Are you afraid of coronavirus and don’t want to go to the gym but at the same time you don’t want your progress to go into nothing. I have good news for you so don’t panic. I will share with you program of exercises that you can do from home with minimum or non-equipment so you will be able to stay active even in these difficult times.
But first, let me give you some basic coronavirus prevention measures that WHO (World Health Organization) shared on their web page.
- Wash your hands frequently with soap and water or use alcohol-based gel (it has to be at least 60%).
- Maintain social distance at least 1 meter (3 feet) between yourself and anyone who is coughing or sneezing. I would say that this is common sense at least in winter times.

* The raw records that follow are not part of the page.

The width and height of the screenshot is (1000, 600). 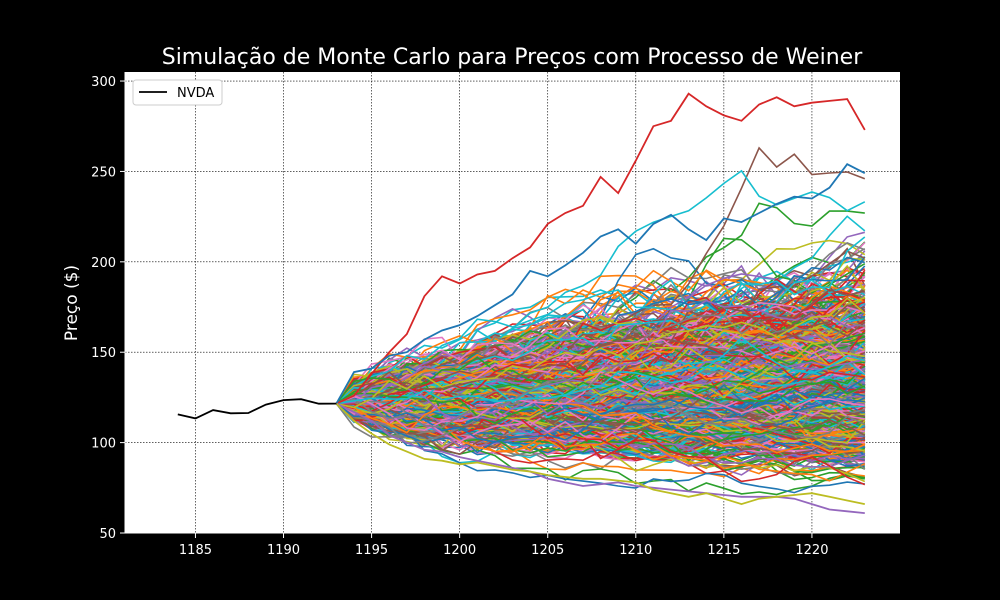 What do you see at coordinates (284, 550) in the screenshot?
I see `x-tick-label: 1190` at bounding box center [284, 550].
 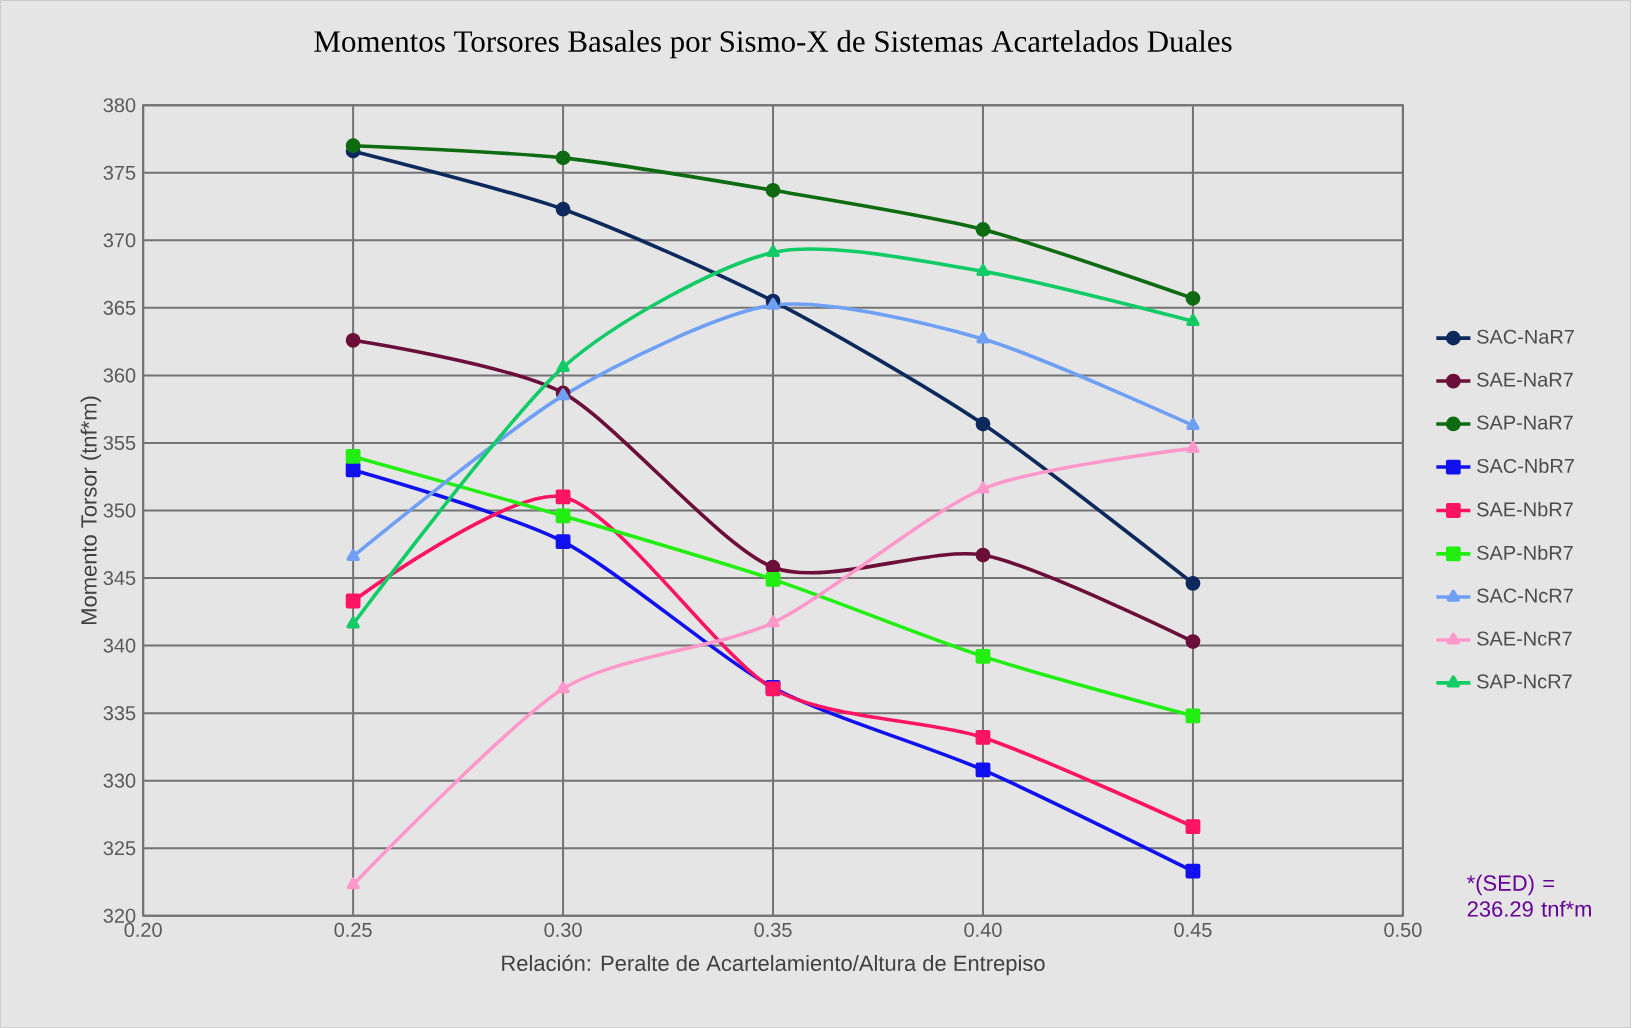 What do you see at coordinates (120, 714) in the screenshot?
I see `y-tick-label: 335` at bounding box center [120, 714].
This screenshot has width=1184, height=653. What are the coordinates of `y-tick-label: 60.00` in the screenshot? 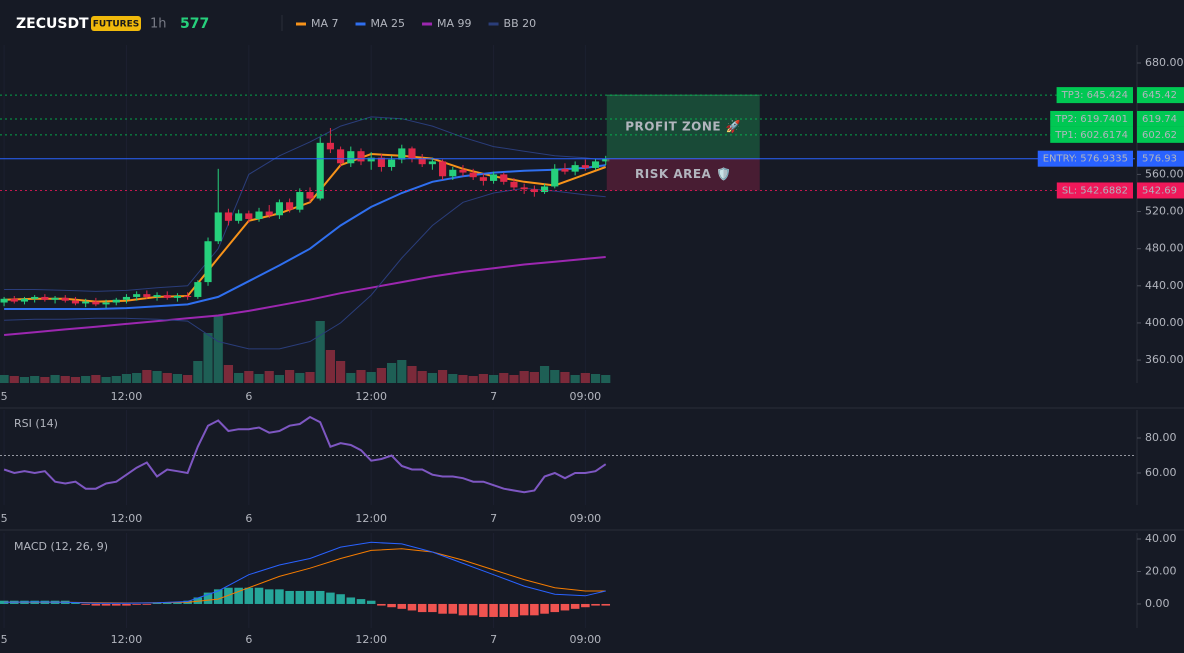 It's located at (1161, 472).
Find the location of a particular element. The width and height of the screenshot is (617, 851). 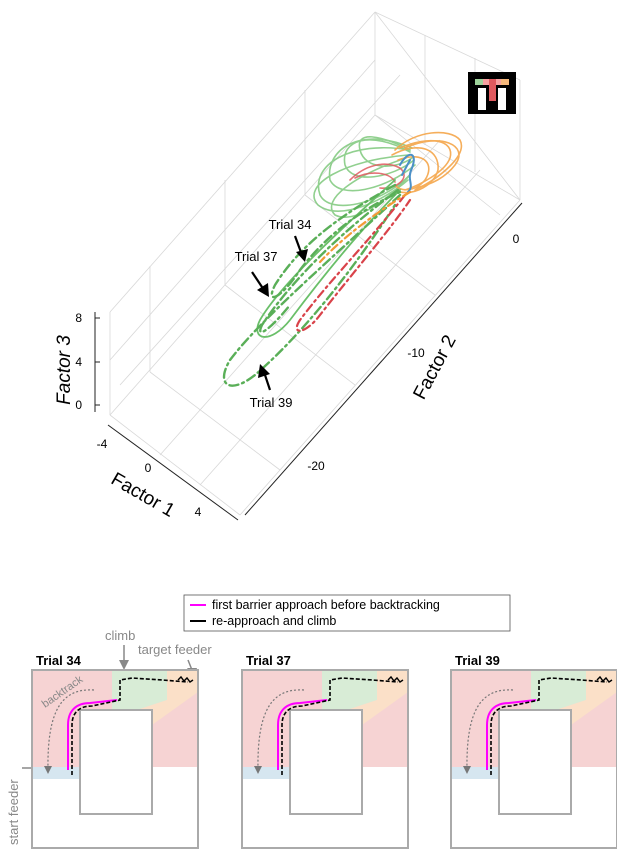

annotation-trial-34: Trial 34 is located at coordinates (290, 224).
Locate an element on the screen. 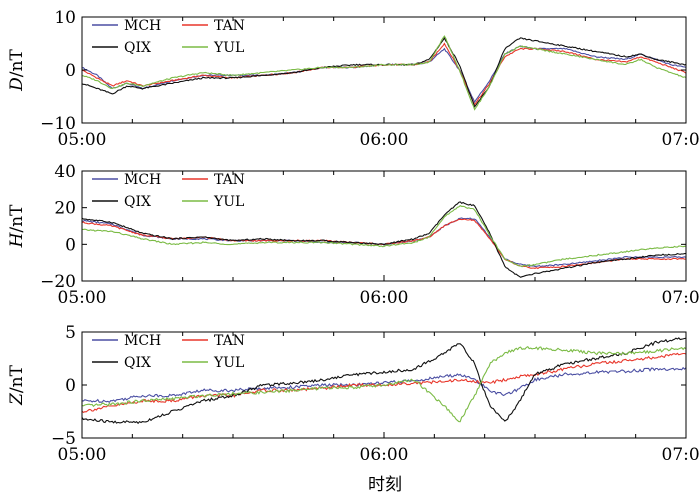 The width and height of the screenshot is (700, 498). y-tick-label: 5 is located at coordinates (70, 333).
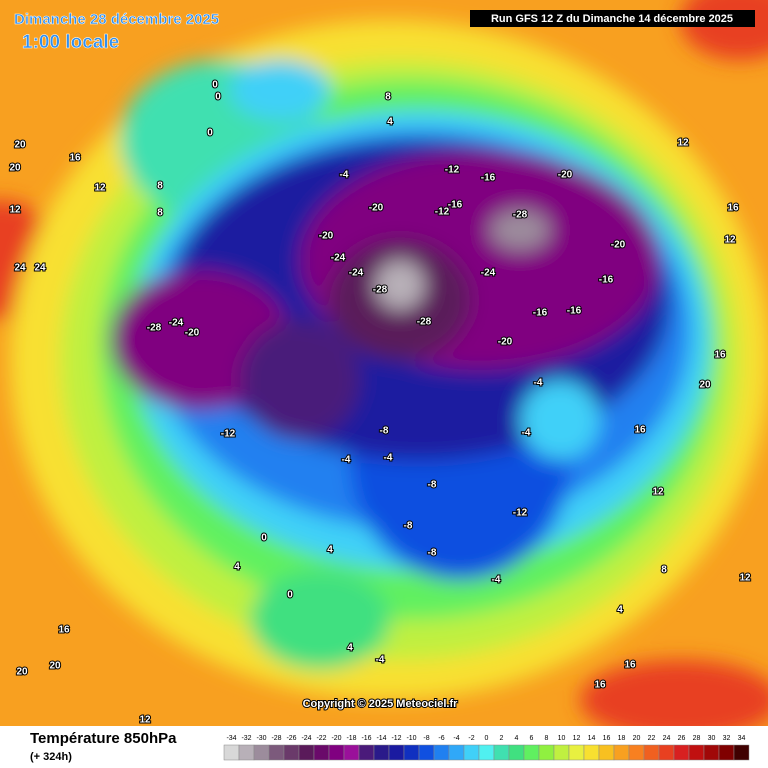 This screenshot has height=768, width=768. What do you see at coordinates (441, 738) in the screenshot?
I see `scale-label: -6` at bounding box center [441, 738].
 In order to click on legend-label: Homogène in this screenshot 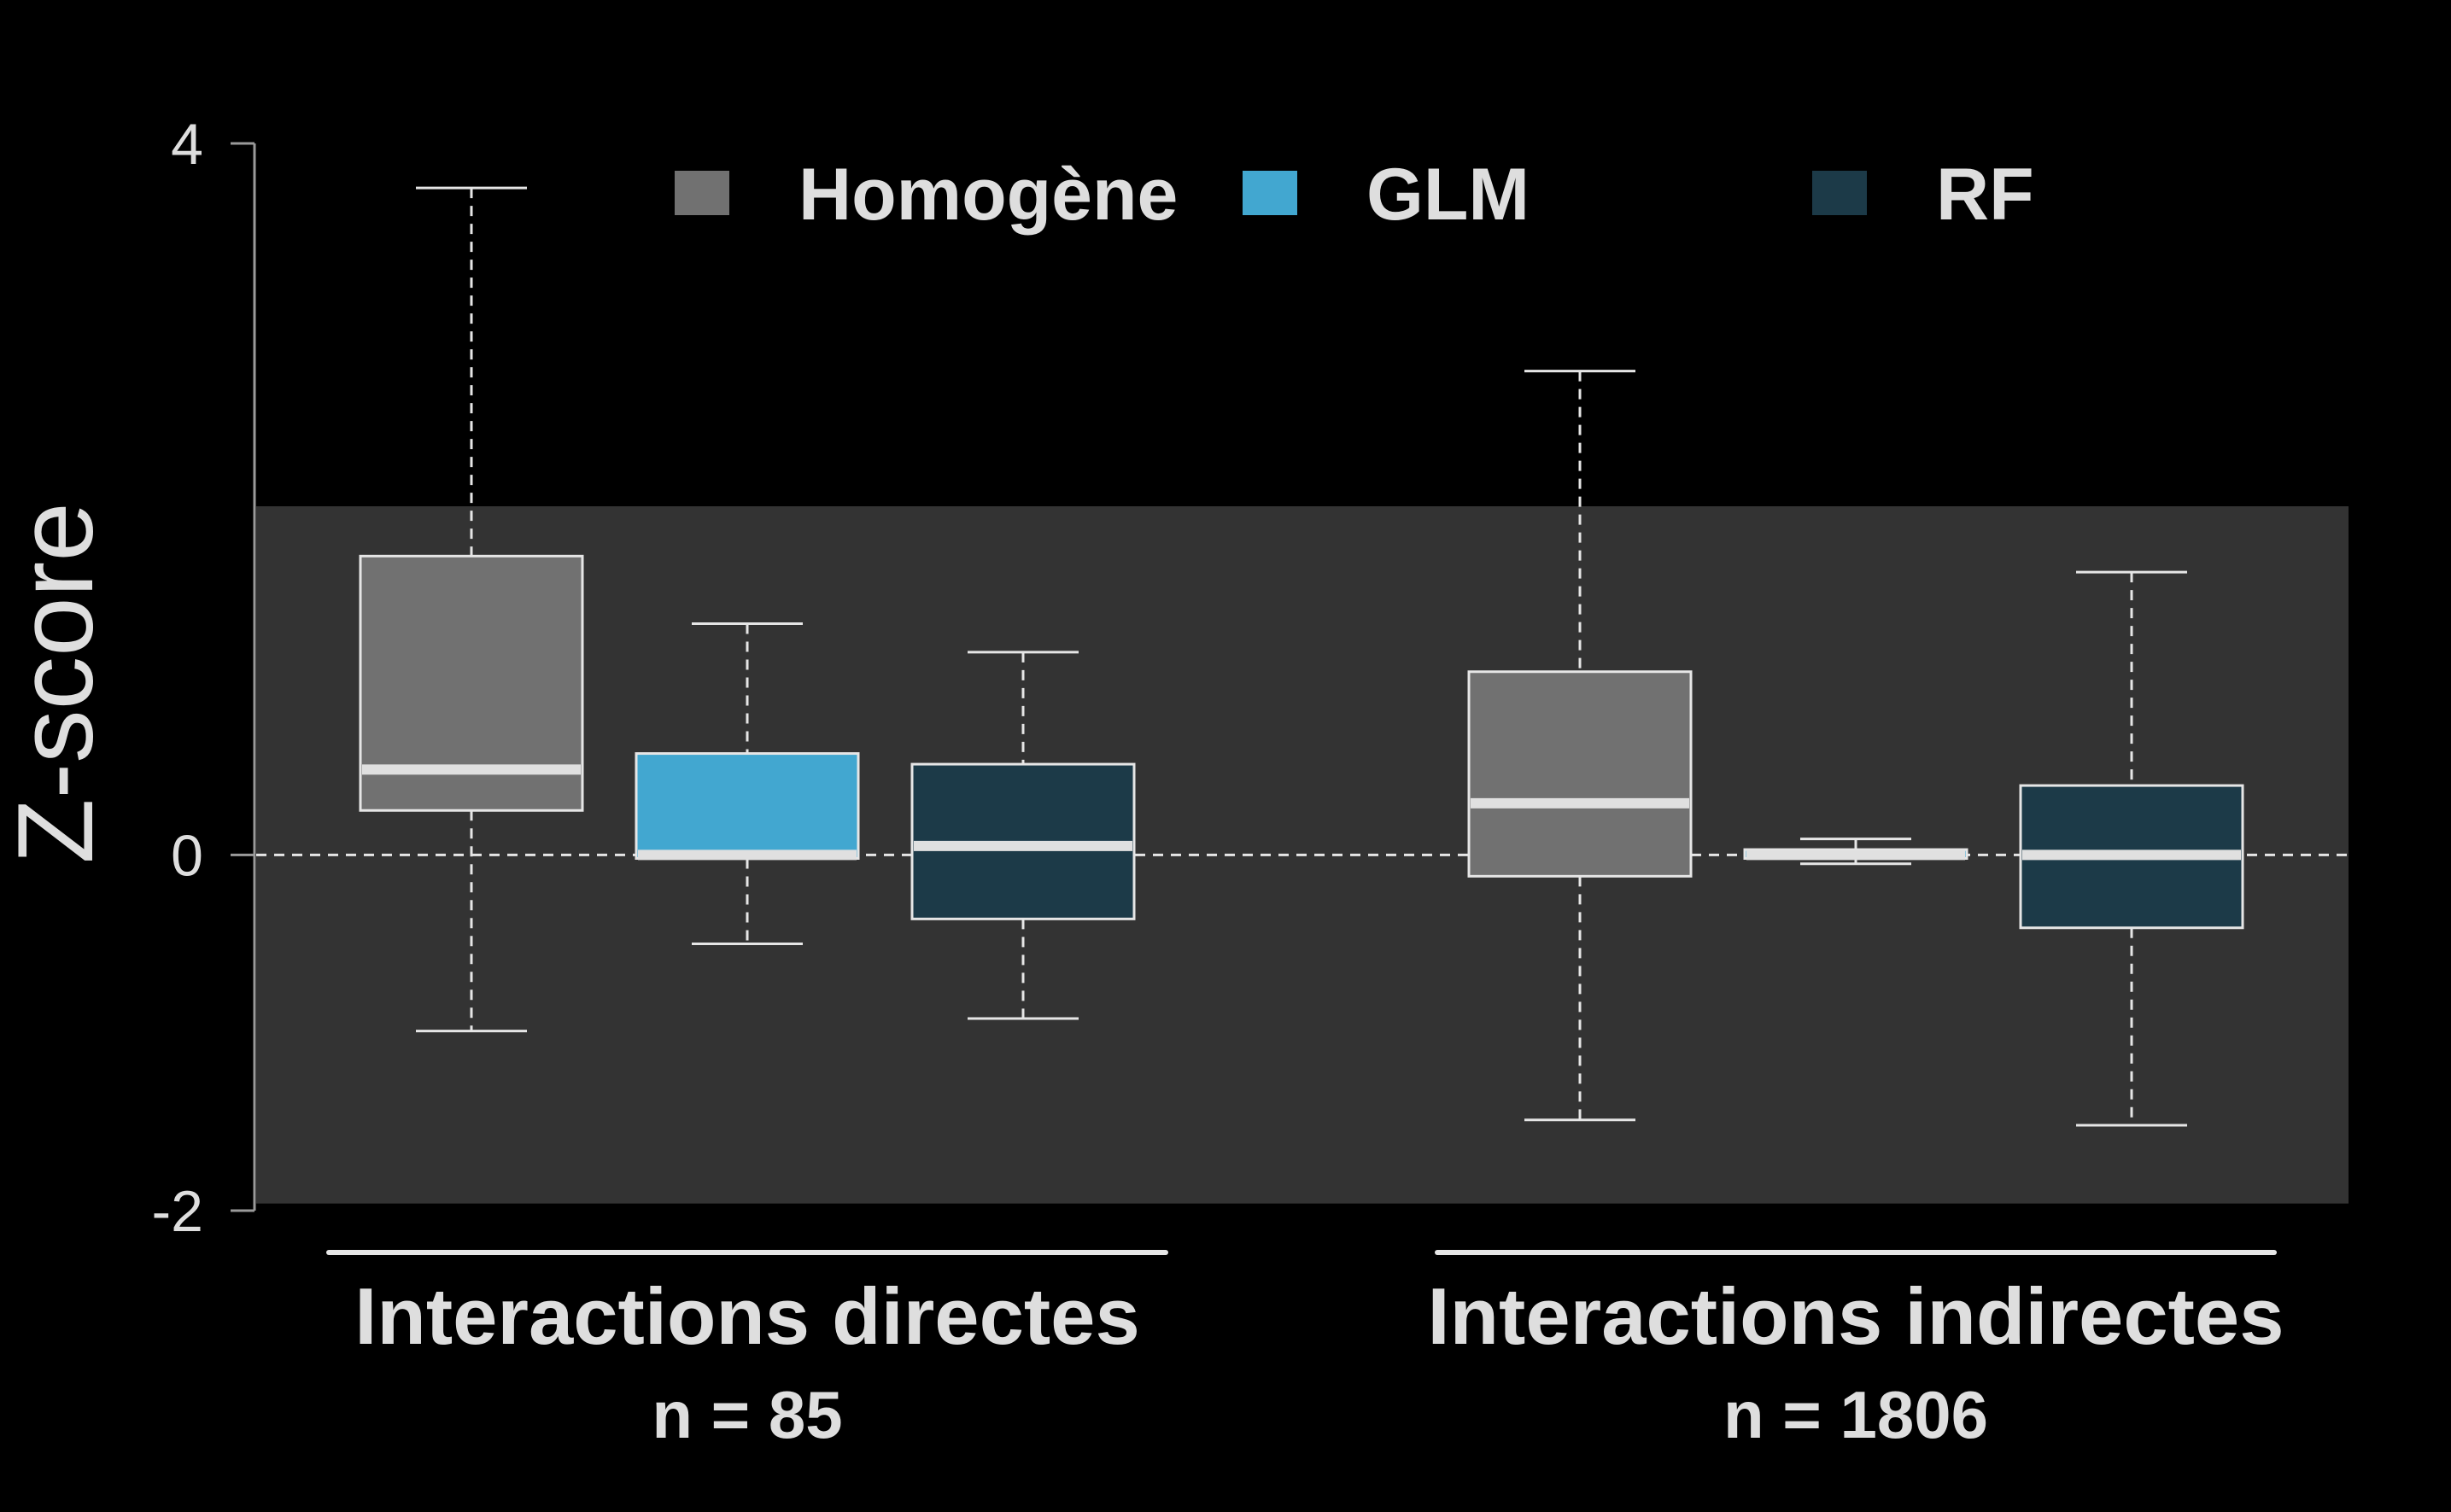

- Avoid touching eyes, nose and mouth because you can pick up viruses from shaking hands with others, door knobs, shopping carts,.. and you can easily transfer it to your body through eyes, nose or mouth.
- Practice respiratory hygiene, this means covering your mouth and nose with your bent elbow or always better with a tissue as you can dispose of it immediately in a closed bin.
- If you have fever, cough and difficulty breathing, seek medical care but call in advance so they will be able to direct you in the right facility and thus protect you and help prevent spreading viruses and other infections. Always follow directions of your local health authority.
- Stay informed and follow advice given by your healthcare provide or your national and local public health authority.
Now let’s get back to work.
The first program includes fresh air which is even more beneficial for your health. It will make you more resilient and relaxed at the same time. You don’t need anything else except running shoes. You guessed it, the first program is built on running with legs exercises. Before starting, warm up every joint and muscle especially on your legs. Start running slowly and build up the pace to your normal running tempo.
This program will take you 30 mins and if done correctly your legs should be sore as… Don’t forget to stretch after your finish.
The next program is a full-body program with resistance bands. I would say that the resistance band is one of the best must-have props and easily it can be the only one that you need at home. I would recommend that you do each exercise in 3 sets with 15 to 20 repetitions and gradually increase sets, reps or both of the at the same time. You can start and finish one exercise before you move on or you can do them in a circle like CrossFit training. Again, make sure that you worm up your muscles first and then start sweating.
|resistance band squats||3||15-20|
|resistance band push-ups||3||20|
|resistance band arm rows||3||15-20|
|resistance band deadlifts||3||15-20|
|resistance band lateral raises||3||15-20|
You can alternate both programs every other day or work one program for one weak and second program next week. Both programs are developed as a full-body workout for maintaining your current level of strength and condition with minimum equipment. That doesn’t mean that you can’t progress with this type of training, just add one of two series or more repetitions. You can also make exercises harder if you grab resistance bends with arms closer together.
Please also make sure that you follow standard rules of warming up and cooling down with added stretching before and after every training.
And remember, it will not get easier, you will get stronger and fit!